Meta works on open-source Vietnamese-language dataset for AI development

Monday, March 17, 2025 | 19:18:39

(VOVWORLD) - Meta Corporation and the Vietnam National Innovation Center have launched project ViGen to create high-quality open-source Vietnamese datasets to enhance Vietnamese language representation in AI, while fuelling rapid and sustainable economic growth in Vietnam.

Meta works on open-source Vietnamese-language dataset for AI development - ảnh 1

The launch ceremony of project ViGen, part of the Vietnam Innovation Challenge 2025 (Photo: chinhphu.vn)

At the launch ceremony in Hanoi last Friday, Sarim Aziz, Director of Public Policy at Meta, said that the initiative aims to elevate the performance and adoption of AI technologies in Vietnam.

“We ensure free and easy access for researchers in Vietnam, developers, startups, and businesses and those around the world that want to serve Vietnam. More importantly this data platform will not only accelerate AI research in Vietnam, but also foster an inclusive community that will drive innovation in both private and public sectors. It’ll propel Vietnam into a new era of the nation's rise,” said Sarim.

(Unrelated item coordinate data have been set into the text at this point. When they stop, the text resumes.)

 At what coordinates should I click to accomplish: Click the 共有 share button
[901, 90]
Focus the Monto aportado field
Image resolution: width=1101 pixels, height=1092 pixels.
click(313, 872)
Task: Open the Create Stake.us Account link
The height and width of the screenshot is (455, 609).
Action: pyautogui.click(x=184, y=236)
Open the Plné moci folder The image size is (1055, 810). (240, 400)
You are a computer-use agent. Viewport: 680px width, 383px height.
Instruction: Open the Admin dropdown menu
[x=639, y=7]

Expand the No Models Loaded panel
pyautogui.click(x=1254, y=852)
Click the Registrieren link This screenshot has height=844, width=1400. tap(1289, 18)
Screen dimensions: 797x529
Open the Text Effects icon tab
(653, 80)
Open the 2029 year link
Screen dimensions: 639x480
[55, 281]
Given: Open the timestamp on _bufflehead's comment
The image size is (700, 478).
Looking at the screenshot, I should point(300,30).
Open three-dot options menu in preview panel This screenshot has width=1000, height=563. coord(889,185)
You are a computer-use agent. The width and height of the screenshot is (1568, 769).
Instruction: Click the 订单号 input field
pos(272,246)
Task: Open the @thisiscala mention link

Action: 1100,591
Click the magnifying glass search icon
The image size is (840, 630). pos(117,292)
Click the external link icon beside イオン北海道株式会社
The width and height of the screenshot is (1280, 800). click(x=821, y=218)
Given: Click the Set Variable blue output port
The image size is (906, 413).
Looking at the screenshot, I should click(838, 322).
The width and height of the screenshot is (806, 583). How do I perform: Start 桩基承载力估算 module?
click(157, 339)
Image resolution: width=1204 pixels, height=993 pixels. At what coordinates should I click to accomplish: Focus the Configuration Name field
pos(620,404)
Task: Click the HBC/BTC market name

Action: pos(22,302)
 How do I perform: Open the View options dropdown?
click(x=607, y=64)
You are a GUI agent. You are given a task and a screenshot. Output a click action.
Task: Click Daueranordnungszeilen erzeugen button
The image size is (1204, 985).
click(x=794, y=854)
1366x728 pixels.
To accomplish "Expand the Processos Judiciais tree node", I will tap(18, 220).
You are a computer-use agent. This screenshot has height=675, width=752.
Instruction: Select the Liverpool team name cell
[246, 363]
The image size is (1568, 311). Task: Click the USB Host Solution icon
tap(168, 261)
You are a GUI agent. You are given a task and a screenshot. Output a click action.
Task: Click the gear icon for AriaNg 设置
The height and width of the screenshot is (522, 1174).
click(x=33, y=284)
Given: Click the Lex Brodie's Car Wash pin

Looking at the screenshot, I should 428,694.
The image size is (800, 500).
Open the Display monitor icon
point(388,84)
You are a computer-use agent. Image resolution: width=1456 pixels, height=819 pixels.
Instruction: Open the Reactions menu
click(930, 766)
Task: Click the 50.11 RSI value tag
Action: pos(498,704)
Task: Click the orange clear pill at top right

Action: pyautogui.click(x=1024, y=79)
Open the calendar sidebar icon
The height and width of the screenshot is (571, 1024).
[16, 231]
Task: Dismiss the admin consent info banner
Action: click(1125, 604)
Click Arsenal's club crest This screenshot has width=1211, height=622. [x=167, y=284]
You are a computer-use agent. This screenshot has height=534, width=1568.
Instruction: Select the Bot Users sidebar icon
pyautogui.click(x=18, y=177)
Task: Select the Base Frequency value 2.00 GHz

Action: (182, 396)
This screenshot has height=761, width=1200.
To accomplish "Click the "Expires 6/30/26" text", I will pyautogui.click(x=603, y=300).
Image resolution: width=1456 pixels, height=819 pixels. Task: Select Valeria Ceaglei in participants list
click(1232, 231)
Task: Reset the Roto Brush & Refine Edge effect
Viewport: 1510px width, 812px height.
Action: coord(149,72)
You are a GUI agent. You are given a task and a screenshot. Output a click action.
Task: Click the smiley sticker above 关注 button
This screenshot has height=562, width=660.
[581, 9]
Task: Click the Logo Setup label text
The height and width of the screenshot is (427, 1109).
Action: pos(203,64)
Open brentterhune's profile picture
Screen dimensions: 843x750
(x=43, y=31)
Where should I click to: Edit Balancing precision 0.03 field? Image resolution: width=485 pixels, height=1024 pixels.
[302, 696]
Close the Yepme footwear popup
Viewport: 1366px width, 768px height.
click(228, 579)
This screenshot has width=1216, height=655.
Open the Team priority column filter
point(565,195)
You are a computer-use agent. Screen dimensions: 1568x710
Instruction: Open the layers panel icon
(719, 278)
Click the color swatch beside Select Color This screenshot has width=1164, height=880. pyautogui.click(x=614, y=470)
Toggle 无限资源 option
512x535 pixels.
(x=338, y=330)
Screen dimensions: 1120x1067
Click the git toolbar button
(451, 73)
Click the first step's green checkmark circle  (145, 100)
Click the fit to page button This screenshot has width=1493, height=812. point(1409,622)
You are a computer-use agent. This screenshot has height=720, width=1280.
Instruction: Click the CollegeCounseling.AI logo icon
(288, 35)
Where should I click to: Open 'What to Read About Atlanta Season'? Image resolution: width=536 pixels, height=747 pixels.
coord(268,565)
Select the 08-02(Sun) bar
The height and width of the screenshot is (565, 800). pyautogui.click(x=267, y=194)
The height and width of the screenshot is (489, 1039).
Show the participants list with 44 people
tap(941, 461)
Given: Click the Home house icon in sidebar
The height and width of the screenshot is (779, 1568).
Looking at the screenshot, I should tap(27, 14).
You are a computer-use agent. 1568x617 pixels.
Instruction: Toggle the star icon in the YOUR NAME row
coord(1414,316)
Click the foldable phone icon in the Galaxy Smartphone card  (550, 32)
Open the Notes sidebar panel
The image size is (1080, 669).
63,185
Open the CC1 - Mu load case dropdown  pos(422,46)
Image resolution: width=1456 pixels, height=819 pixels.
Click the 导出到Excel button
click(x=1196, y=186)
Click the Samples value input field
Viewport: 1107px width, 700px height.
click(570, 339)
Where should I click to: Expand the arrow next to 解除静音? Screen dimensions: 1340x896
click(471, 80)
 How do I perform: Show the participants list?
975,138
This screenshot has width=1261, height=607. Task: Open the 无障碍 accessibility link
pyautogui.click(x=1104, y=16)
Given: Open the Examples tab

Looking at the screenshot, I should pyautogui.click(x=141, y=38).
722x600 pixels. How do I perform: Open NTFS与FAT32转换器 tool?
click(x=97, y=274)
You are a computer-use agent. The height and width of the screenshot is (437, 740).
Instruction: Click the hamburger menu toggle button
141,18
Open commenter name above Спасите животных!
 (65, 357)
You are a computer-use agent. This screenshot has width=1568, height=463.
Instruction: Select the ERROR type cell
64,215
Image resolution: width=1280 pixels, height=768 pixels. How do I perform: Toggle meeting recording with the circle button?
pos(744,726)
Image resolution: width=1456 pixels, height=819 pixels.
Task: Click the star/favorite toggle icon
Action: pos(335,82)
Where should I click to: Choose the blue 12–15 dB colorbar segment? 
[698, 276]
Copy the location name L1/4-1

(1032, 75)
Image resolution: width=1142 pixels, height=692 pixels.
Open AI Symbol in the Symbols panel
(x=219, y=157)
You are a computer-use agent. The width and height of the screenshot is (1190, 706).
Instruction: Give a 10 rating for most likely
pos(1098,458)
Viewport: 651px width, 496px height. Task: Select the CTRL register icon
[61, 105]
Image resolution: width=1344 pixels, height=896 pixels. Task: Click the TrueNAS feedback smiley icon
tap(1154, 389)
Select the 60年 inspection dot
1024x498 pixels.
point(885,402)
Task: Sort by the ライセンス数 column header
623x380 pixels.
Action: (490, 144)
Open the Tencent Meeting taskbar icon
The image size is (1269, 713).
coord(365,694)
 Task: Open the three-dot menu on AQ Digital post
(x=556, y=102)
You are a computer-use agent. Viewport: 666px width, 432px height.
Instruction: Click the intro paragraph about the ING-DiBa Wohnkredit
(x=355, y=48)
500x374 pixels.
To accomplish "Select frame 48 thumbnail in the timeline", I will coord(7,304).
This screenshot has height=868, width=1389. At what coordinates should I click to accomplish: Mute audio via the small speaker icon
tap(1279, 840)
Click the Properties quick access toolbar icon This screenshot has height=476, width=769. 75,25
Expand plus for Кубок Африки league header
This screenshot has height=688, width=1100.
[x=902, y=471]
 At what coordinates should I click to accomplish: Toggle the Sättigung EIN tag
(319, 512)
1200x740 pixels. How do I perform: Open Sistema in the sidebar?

Meta will contribute open-source datasets from its AI and public-interest data programs, including insights on mobility and social connectivity, as well as training data from AI-powered population maps.

More than 99% of the data for AI is in English and other languages, and less than 1% of AI data in Vietnamese. Developing large-scale, high-quality, open-source Vietnamese-language datasets for AI training and evaluation has become an urgent priority.